Ta strona została przepisana.

— Mości Ben-Pompo! — rzekł odźwierny — jeżeli się ośmielisz drugi raz dotykać moich zamków, to ci ofiaruję na nogi takie obrączki, że się i na krok od łóżka nie oddalisz.
— U nas na okręcie takie prawa — powiedział Beniamin — że kiedy nas zamykasz zewnątrz, to my cię wewnątrz nie puścim.
Odźwierny postawił świecę na małym stoliku sosnowym, uwiadomił miss Templ że już czterdzieści dwie minuty na dziewiątą, a jak godzina wybije zamykać musi więzienie, i odszedł.
Jak tylko Elżbieta usłyszała, że odźwierny drzwi zamykał, zwróciła się do strzelca i rzekła:
— Natty! zacny mój przyjacielu, przychodzę tu wypłacić zaciągnięty dług wdzięczności. Jakżeś nieroztropny! czyżby się to wszystko stało, gdybyś się był poddał mandatowi rewizyi.
— Rewizyi w mojej chacie! — zawołał. Sądziszże, miss Elżbieto, że mógłbym wpuścić te jaszczurki do siebie?
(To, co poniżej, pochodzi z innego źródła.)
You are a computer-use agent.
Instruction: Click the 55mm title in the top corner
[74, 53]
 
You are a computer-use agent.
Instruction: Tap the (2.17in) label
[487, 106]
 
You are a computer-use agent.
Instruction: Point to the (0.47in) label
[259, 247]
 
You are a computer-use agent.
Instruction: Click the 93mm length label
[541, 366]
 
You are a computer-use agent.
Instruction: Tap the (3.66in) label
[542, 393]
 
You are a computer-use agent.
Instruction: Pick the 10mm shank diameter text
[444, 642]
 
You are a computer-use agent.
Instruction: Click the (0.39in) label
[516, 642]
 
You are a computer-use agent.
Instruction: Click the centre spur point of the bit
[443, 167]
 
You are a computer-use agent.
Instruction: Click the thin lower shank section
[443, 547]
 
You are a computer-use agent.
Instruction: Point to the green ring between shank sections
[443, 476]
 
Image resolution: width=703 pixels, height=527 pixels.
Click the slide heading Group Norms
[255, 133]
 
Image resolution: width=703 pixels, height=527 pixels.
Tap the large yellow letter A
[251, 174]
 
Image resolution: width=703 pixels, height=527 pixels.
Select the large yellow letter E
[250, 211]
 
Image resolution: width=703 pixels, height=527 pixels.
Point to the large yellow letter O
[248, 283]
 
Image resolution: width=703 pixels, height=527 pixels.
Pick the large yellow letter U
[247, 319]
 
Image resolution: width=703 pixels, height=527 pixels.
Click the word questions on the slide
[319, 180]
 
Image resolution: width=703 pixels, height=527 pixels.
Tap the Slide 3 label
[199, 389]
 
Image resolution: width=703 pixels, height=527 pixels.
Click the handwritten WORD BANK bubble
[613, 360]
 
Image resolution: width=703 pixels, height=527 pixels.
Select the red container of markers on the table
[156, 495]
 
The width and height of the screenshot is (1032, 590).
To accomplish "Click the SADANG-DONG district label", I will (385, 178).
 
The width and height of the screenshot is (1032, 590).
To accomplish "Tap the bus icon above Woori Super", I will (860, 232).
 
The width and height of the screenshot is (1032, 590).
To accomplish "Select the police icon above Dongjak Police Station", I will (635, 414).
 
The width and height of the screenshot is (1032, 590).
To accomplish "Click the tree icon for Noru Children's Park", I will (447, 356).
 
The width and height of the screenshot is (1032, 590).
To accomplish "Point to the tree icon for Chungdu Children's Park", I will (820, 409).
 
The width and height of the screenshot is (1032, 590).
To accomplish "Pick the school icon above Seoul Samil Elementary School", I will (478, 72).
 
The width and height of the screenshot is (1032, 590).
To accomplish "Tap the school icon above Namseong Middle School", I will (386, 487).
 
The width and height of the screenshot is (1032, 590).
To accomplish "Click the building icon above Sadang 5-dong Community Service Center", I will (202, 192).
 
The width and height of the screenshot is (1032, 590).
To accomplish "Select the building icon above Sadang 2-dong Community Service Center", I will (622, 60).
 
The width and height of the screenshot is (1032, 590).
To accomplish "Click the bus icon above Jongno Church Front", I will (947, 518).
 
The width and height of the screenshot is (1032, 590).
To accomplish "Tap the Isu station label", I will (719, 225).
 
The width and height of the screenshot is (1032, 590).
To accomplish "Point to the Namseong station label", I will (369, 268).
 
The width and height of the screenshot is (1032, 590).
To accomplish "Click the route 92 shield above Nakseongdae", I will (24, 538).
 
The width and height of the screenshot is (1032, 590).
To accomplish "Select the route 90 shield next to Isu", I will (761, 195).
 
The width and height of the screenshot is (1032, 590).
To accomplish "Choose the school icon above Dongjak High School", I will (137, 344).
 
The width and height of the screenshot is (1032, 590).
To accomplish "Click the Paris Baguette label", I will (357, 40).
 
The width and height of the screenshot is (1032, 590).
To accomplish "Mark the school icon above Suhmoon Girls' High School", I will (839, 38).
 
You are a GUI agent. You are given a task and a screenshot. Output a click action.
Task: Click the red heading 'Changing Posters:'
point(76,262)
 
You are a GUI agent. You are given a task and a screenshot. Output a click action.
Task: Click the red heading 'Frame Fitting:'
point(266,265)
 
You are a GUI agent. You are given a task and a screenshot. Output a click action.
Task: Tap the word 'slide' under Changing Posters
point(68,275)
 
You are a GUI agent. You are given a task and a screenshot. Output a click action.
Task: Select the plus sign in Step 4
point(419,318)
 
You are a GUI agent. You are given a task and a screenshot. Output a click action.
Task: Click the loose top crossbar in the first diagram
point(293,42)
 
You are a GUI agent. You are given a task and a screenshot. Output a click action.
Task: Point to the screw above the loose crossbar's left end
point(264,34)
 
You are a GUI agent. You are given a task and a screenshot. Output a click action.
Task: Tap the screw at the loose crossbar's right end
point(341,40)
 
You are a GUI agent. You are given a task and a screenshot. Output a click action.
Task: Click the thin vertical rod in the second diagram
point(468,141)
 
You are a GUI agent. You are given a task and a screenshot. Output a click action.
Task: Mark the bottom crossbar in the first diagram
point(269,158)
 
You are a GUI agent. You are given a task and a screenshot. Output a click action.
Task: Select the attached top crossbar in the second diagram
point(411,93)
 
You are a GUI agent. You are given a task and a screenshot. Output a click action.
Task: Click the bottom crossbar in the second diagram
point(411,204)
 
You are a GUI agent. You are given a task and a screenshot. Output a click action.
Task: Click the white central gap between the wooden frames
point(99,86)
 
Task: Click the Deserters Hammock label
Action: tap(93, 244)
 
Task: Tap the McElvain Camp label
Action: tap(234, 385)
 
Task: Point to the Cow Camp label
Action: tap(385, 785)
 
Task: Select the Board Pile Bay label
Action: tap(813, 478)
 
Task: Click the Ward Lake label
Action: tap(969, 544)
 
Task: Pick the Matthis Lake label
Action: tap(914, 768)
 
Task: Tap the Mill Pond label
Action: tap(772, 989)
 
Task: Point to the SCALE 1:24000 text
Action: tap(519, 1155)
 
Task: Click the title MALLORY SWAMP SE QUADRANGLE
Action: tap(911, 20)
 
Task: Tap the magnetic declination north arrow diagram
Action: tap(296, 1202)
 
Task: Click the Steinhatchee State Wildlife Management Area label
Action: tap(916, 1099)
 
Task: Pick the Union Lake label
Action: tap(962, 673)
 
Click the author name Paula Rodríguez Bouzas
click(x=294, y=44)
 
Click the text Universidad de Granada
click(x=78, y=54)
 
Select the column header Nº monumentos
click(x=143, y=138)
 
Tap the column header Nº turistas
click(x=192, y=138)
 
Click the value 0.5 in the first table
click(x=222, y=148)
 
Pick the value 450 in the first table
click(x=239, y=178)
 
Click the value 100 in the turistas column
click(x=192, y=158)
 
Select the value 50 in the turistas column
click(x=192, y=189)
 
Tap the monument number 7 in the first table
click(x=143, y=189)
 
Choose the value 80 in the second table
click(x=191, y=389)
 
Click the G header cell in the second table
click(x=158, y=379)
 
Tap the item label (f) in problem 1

Nigdy. Wówczas, sarnie twe oczy nawet, które tak lubię, nie wyjednałyby tego pozwolenia. Teraz niech szukają w węglach i popiele, znajdą to samo co we wszystkich fabrykach potażu.
— Chatkę twoją Natty, można odbudować wygodniejszą nawet. Sama nad tem czuwać będę aby była gotowa po twojem uwolnieniu.
— Młode dziewczę! wynalazłażeś sposób wskrzeszania umarłych? Możnaż pójść do grobu ojca, matki, dzieci i powiedzieć im wstańcie? Nie możesz znać jeszcze tego przywiązania do belek, które przez lat czterdzieści głowę ochraniały, do murów, które się oglądało w najpogodniejszych czasach życia. Jesteś młoda, miss Elżbieto, ale Bóg nic od ciebie doskonalszego nie stworzył. Miałem myśl jedną, jedną nadzieję któraby się sprawdzić mogła, lecz teraz wszystko skończone, już więcej nie pomyśli po tem, co zaszło.